POSTED IN Adobe Max, Conferences, Flex | TAGS : , , , , , , , , , , , October 31, 2010

Hans Muller, senior engineer on the Flex framework, is up to talk about the spark Datagrid.  He is the main guy that’s coding the component.  What he’s trying to accomplish is to include very similar features from the MX Datagrid (and AdvancedDatagrid) into this one easily skinnable component.

One of the big themes of the new Flex framework is speed, and this component is no exception.  The component will support virtual layouts which means that a typical Datagrid could have hundreds of thousands of rows and thousands of columns and still work perfectly fine.  However, for now, the scrolling and creation performance isn’t as good, but they’re still working on that part.  For now, they’ve noticed a 10% to 20% increase in performance for the new Datagrid, but still a lot of work left.  It still are missing a lot of features used in the ADG, like grouped columns, drag and drop, locked rows and multi-column sorting.

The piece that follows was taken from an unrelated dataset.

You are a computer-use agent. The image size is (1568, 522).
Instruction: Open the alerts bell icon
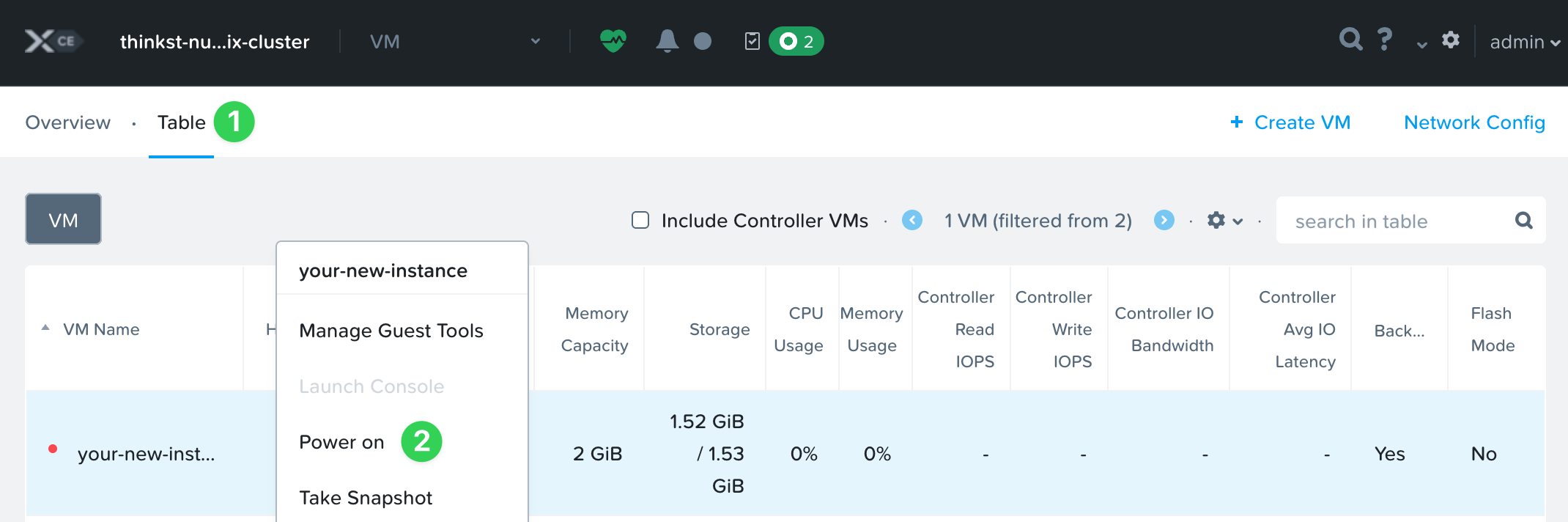pyautogui.click(x=667, y=41)
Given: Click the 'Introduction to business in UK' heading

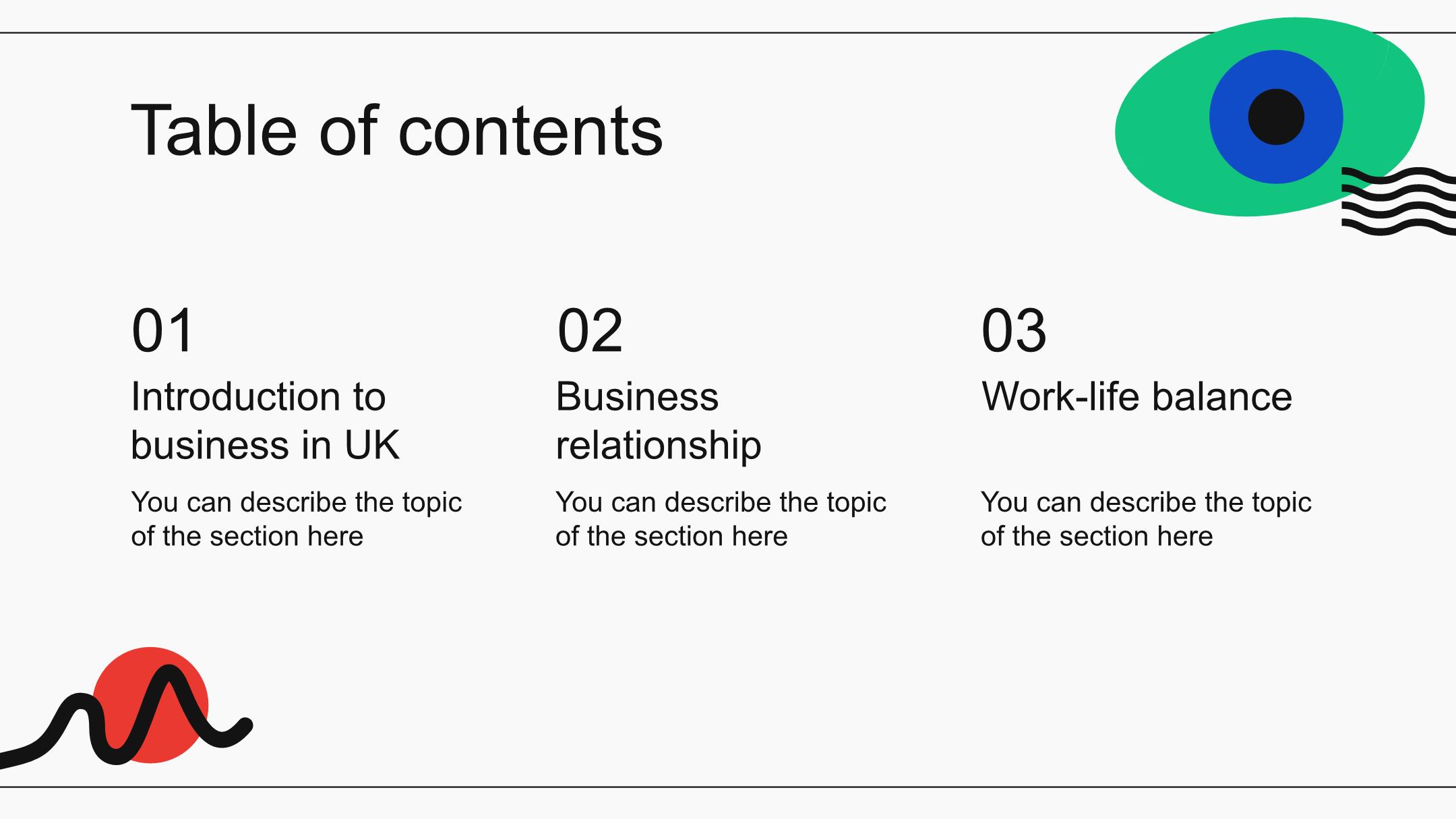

To increase skinnability, the datagrid is separated in many sections that are individually customizable.  You can now change every part of your grid to make it look exactly like the designer wants it to, something that was extremely hard to do in the MX component.

For better performance, they’ve added new protected functions that you can override and use.  Those functions are ‘prepare’ and ‘discard’.  The prepare function is called for making certain calculations that shouldn’t be included in the updateDisplayList function; essentially separating the drawing logic from the business.  Discard is a function called when the item renderer is about to get garbage collected so that you can remove any event listeners that were added.  There’s also a new property for item renderers named ‘hasBeenRecycled’ which is just a flag to let the developer know when it’s been garbage collected.

While Hans was showing his slides, I noticed that the code displayed was using a lot of vectors instead of the usual ArrayCollection.  This is great news since the ArrayCollection is ridiculously slow compared to vectors.

Lastly, they’ve added new selection flags to enhance the behavior of cells like ‘requireSelection’ and ‘preserveSelection’.  There’s also a new selection mode property that sets different behavior types for the grid (ie. row, area, column, etc).

All of these are already part of the latest build of 4.5 that’s available on labs.